━━━━━ EXERCISE DATA ━━━━━
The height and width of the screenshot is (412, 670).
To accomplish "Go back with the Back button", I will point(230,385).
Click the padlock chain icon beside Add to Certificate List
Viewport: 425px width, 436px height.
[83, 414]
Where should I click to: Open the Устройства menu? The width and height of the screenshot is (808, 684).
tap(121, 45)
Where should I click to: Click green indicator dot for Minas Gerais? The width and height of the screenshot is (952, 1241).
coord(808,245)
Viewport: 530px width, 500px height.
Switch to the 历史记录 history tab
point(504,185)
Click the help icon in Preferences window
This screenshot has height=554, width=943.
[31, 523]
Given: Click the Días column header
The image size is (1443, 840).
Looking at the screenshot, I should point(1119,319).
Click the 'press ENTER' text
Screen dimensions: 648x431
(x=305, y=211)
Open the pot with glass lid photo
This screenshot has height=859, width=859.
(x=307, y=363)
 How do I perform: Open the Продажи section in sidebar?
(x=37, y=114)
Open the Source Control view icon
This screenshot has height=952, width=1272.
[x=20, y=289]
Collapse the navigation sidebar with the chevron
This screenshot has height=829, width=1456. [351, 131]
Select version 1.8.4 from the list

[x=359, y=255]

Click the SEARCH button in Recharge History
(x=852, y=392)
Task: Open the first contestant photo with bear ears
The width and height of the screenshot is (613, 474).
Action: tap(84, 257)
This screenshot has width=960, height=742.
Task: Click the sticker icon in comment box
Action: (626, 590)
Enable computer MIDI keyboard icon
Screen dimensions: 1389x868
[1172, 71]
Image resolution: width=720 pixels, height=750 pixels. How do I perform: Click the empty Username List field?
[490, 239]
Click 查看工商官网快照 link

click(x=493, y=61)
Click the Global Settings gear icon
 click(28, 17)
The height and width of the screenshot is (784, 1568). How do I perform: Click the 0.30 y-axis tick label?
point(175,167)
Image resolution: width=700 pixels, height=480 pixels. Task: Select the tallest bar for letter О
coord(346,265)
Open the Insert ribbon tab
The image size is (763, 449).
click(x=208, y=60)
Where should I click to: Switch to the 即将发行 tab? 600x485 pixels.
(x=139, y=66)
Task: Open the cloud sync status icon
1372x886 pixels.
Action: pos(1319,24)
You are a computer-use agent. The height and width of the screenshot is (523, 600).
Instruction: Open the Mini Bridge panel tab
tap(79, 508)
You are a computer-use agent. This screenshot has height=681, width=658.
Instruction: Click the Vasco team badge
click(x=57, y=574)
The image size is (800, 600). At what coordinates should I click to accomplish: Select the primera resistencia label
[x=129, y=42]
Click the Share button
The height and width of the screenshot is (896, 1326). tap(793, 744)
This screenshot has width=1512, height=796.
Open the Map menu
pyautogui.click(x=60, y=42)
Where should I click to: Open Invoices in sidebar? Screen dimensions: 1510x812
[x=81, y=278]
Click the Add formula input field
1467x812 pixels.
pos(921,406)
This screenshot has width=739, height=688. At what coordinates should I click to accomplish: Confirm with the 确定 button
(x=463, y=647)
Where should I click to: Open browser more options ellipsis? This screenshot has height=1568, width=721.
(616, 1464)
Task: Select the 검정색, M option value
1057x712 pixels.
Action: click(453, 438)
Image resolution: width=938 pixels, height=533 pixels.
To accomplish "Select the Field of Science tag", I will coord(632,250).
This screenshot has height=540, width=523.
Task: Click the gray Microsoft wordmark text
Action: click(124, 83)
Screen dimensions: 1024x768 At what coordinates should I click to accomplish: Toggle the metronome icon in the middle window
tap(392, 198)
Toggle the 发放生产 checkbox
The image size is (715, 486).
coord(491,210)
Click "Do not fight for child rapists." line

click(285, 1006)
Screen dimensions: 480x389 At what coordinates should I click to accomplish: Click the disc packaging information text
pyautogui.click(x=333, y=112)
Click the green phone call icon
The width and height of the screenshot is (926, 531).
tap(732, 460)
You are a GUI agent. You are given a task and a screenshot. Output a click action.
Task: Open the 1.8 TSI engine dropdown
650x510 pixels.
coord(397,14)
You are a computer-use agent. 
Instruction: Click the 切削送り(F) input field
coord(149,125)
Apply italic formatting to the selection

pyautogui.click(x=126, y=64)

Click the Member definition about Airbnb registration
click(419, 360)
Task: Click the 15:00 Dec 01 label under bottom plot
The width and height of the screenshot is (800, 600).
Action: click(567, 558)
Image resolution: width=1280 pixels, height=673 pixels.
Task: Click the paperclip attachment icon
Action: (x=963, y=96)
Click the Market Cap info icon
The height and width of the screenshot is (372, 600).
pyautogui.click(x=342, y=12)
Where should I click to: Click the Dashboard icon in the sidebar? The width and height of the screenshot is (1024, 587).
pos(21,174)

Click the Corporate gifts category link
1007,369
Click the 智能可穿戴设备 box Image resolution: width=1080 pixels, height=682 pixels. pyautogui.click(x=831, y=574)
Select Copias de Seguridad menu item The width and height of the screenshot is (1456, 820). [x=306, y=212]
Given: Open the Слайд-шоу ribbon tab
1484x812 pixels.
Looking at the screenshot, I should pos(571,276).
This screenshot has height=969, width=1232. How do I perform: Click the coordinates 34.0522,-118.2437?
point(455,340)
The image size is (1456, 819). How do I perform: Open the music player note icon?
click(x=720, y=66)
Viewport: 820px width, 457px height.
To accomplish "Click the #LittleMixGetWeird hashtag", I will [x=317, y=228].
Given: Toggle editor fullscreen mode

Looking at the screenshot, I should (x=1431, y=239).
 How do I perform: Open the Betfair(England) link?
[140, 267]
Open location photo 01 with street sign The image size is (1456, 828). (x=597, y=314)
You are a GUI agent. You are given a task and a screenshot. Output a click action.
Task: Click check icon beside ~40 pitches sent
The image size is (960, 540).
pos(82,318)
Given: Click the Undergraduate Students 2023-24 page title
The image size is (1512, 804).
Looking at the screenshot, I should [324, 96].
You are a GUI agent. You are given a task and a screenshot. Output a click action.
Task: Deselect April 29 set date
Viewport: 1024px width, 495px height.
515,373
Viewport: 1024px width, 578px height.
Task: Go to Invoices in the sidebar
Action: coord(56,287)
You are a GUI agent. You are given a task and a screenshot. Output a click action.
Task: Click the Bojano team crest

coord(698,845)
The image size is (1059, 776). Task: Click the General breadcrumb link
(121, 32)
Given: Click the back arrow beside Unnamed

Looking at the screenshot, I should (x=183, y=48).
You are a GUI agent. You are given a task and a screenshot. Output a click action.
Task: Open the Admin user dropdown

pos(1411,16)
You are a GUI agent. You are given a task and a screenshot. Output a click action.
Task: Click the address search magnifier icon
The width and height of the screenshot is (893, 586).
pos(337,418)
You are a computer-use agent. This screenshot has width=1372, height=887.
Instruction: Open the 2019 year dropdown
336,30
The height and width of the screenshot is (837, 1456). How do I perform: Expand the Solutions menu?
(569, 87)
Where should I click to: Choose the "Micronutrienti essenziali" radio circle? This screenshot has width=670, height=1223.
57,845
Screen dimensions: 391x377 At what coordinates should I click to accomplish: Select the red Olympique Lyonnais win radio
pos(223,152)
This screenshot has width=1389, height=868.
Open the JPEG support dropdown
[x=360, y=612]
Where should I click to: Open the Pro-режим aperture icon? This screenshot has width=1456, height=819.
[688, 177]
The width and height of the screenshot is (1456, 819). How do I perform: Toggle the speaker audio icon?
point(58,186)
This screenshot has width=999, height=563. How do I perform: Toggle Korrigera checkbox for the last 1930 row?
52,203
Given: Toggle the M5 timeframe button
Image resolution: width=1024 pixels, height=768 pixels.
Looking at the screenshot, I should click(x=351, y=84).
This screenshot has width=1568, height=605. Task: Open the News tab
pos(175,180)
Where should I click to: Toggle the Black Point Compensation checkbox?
━━━━━
== GOAL ==
Please format every line of the entries above as a JSON list of strings, one string per line, leaving out the blank lines.

== WORKED SOLUTION ==
[
  "The height and width of the screenshot is (412, 670).",
  "To accomplish \"Go back with the Back button\", I will point(230,385).",
  "Click the padlock chain icon beside Add to Certificate List",
  "Viewport: 425px width, 436px height.",
  "[83, 414]",
  "Where should I click to: Open the Устройства menu? The width and height of the screenshot is (808, 684).",
  "tap(121, 45)",
  "Where should I click to: Click green indicator dot for Minas Gerais? The width and height of the screenshot is (952, 1241).",
  "coord(808,245)",
  "Viewport: 530px width, 500px height.",
  "Switch to the 历史记录 history tab",
  "point(504,185)",
  "Click the help icon in Preferences window",
  "This screenshot has height=554, width=943.",
  "[31, 523]",
  "Given: Click the Días column header",
  "The image size is (1443, 840).",
  "Looking at the screenshot, I should point(1119,319).",
  "Click the 'press ENTER' text",
  "Screen dimensions: 648x431",
  "(x=305, y=211)",
  "Open the pot with glass lid photo",
  "This screenshot has height=859, width=859.",
  "(x=307, y=363)",
  " How do I perform: Open the Продажи section in sidebar?",
  "(x=37, y=114)",
  "Open the Source Control view icon",
  "This screenshot has height=952, width=1272.",
  "[x=20, y=289]",
  "Collapse the navigation sidebar with the chevron",
  "This screenshot has height=829, width=1456. [351, 131]",
  "Select version 1.8.4 from the list",
  "[x=359, y=255]",
  "Click the SEARCH button in Recharge History",
  "(x=852, y=392)",
  "Task: Open the first contestant photo with bear ears",
  "The width and height of the screenshot is (613, 474).",
  "Action: tap(84, 257)",
  "This screenshot has width=960, height=742.",
  "Task: Click the sticker icon in comment box",
  "Action: (626, 590)",
  "Enable computer MIDI keyboard icon",
  "Screen dimensions: 1389x868",
  "[1172, 71]",
  "Image resolution: width=720 pixels, height=750 pixels. How do I perform: Click the empty Username List field?",
  "[490, 239]",
  "Click 查看工商官网快照 link",
  "click(x=493, y=61)",
  "Click the Global Settings gear icon",
  " click(28, 17)",
  "The height and width of the screenshot is (784, 1568). How do I perform: Click the 0.30 y-axis tick label?",
  "point(175,167)",
  "Image resolution: width=700 pixels, height=480 pixels. Task: Select the tallest bar for letter О",
  "coord(346,265)",
  "Open the Insert ribbon tab",
  "The image size is (763, 449).",
  "click(x=208, y=60)",
  "Where should I click to: Switch to the 即将发行 tab? 600x485 pixels.",
  "(x=139, y=66)",
  "Task: Open the cloud sync status icon",
  "1372x886 pixels.",
  "Action: pos(1319,24)",
  "You are a computer-use agent. The height and width of the screenshot is (523, 600).",
  "Instruction: Open the Mini Bridge panel tab",
  "tap(79, 508)",
  "You are a computer-use agent. This screenshot has height=681, width=658.",
  "Instruction: Click the Vasco team badge",
  "click(x=57, y=574)",
  "The image size is (800, 600). At what coordinates should I click to accomplish: Select the primera resistencia label",
  "[x=129, y=42]",
  "Click the Share button",
  "The height and width of the screenshot is (896, 1326). tap(793, 744)",
  "This screenshot has width=1512, height=796.",
  "Open the Map menu",
  "pyautogui.click(x=60, y=42)",
  "Where should I click to: Open Invoices in sidebar? Screen dimensions: 1510x812",
  "[x=81, y=278]",
  "Click the Add formula input field",
  "1467x812 pixels.",
  "pos(921,406)",
  "This screenshot has width=739, height=688. At what coordinates should I click to accomplish: Confirm with the 确定 button",
  "(x=463, y=647)",
  "Where should I click to: Open browser more options ellipsis? This screenshot has height=1568, width=721.",
  "(616, 1464)",
  "Task: Select the 검정색, M option value",
  "1057x712 pixels.",
  "Action: click(453, 438)",
  "Image resolution: width=938 pixels, height=533 pixels.",
  "To accomplish \"Select the Field of Science tag\", I will coord(632,250).",
  "This screenshot has height=540, width=523.",
  "Task: Click the gray Microsoft wordmark text",
  "Action: click(124, 83)",
  "Screen dimensions: 1024x768 At what coordinates should I click to accomplish: Toggle the metronome icon in the middle window",
  "tap(392, 198)",
  "Toggle the 发放生产 checkbox",
  "The image size is (715, 486).",
  "coord(491,210)",
  "Click \"Do not fight for child rapists.\" line",
  "click(285, 1006)",
  "Screen dimensions: 480x389 At what coordinates should I click to accomplish: Click the disc packaging information text",
  "pyautogui.click(x=333, y=112)",
  "Click the green phone call icon",
  "The width and height of the screenshot is (926, 531).",
  "tap(732, 460)",
  "You are a GUI agent. You are given a task and a screenshot. Output a click action.",
  "Task: Open the 1.8 TSI engine dropdown",
  "650x510 pixels.",
  "coord(397,14)",
  "You are a computer-use agent. ",
  "Instruction: Click the 切削送り(F) input field",
  "coord(149,125)",
  "Apply italic formatting to the selection",
  "pyautogui.click(x=126, y=64)",
  "Click the Member definition about Airbnb registration",
  "click(419, 360)",
  "Task: Click the 15:00 Dec 01 label under bottom plot",
  "The width and height of the screenshot is (800, 600).",
  "Action: click(567, 558)",
  "Image resolution: width=1280 pixels, height=673 pixels.",
  "Task: Click the paperclip attachment icon",
  "Action: (x=963, y=96)",
  "Click the Market Cap info icon",
  "The height and width of the screenshot is (372, 600).",
  "pyautogui.click(x=342, y=12)",
  "Where should I click to: Click the Dashboard icon in the sidebar? The width and height of the screenshot is (1024, 587).",
  "pos(21,174)",
  "Click the Corporate gifts category link",
  "1007,369",
  "Click the 智能可穿戴设备 box Image resolution: width=1080 pixels, height=682 pixels. pyautogui.click(x=831, y=574)",
  "Select Copias de Seguridad menu item The width and height of the screenshot is (1456, 820). [x=306, y=212]",
  "Given: Open the Слайд-шоу ribbon tab",
  "1484x812 pixels.",
  "Looking at the screenshot, I should pos(571,276).",
  "This screenshot has height=969, width=1232. How do I perform: Click the coordinates 34.0522,-118.2437?",
  "point(455,340)",
  "The image size is (1456, 819). How do I perform: Open the music player note icon?",
  "click(x=720, y=66)",
  "Viewport: 820px width, 457px height.",
  "To accomplish \"Click the #LittleMixGetWeird hashtag\", I will [x=317, y=228].",
  "Given: Toggle editor fullscreen mode",
  "Looking at the screenshot, I should (x=1431, y=239).",
  " How do I perform: Open the Betfair(England) link?",
  "[140, 267]",
  "Open location photo 01 with street sign The image size is (1456, 828). (x=597, y=314)",
  "You are a GUI agent. You are given a task and a screenshot. Output a click action.",
  "Task: Click check icon beside ~40 pitches sent",
  "The image size is (960, 540).",
  "pos(82,318)",
  "Given: Click the Undergraduate Students 2023-24 page title",
  "The image size is (1512, 804).",
  "Looking at the screenshot, I should [324, 96].",
  "You are a GUI agent. You are given a task and a screenshot. Output a click action.",
  "Task: Deselect April 29 set date",
  "Viewport: 1024px width, 495px height.",
  "515,373",
  "Viewport: 1024px width, 578px height.",
  "Task: Go to Invoices in the sidebar",
  "Action: coord(56,287)",
  "You are a GUI agent. You are given a task and a screenshot. Output a click action.",
  "Task: Click the Bojano team crest",
  "coord(698,845)",
  "The image size is (1059, 776). Task: Click the General breadcrumb link",
  "(121, 32)",
  "Given: Click the back arrow beside Unnamed",
  "Looking at the screenshot, I should (x=183, y=48).",
  "You are a GUI agent. You are given a task and a screenshot. Output a click action.",
  "Task: Open the Admin user dropdown",
  "pos(1411,16)",
  "You are a GUI agent. You are given a task and a screenshot. Output a click action.",
  "Task: Click the address search magnifier icon",
  "The width and height of the screenshot is (893, 586).",
  "pos(337,418)",
  "You are a computer-use agent. This screenshot has width=1372, height=887.",
  "Instruction: Open the 2019 year dropdown",
  "336,30",
  "The height and width of the screenshot is (837, 1456). How do I perform: Expand the Solutions menu?",
  "(569, 87)",
  "Where should I click to: Choose the \"Micronutrienti essenziali\" radio circle? This screenshot has width=670, height=1223.",
  "57,845",
  "Screen dimensions: 391x377 At what coordinates should I click to accomplish: Select the red Olympique Lyonnais win radio",
  "pos(223,152)",
  "This screenshot has width=1389, height=868.",
  "Open the JPEG support dropdown",
  "[x=360, y=612]",
  "Where should I click to: Open the Pro-режим aperture icon? This screenshot has width=1456, height=819.",
  "[688, 177]",
  "The width and height of the screenshot is (1456, 819). How do I perform: Toggle the speaker audio icon?",
  "point(58,186)",
  "This screenshot has width=999, height=563. How do I perform: Toggle Korrigera checkbox for the last 1930 row?",
  "52,203",
  "Given: Toggle the M5 timeframe button",
  "Image resolution: width=1024 pixels, height=768 pixels.",
  "Looking at the screenshot, I should click(x=351, y=84).",
  "This screenshot has width=1568, height=605. Task: Open the News tab",
  "pos(175,180)",
  "Where should I click to: Toggle the Black Point Compensation checkbox?"
]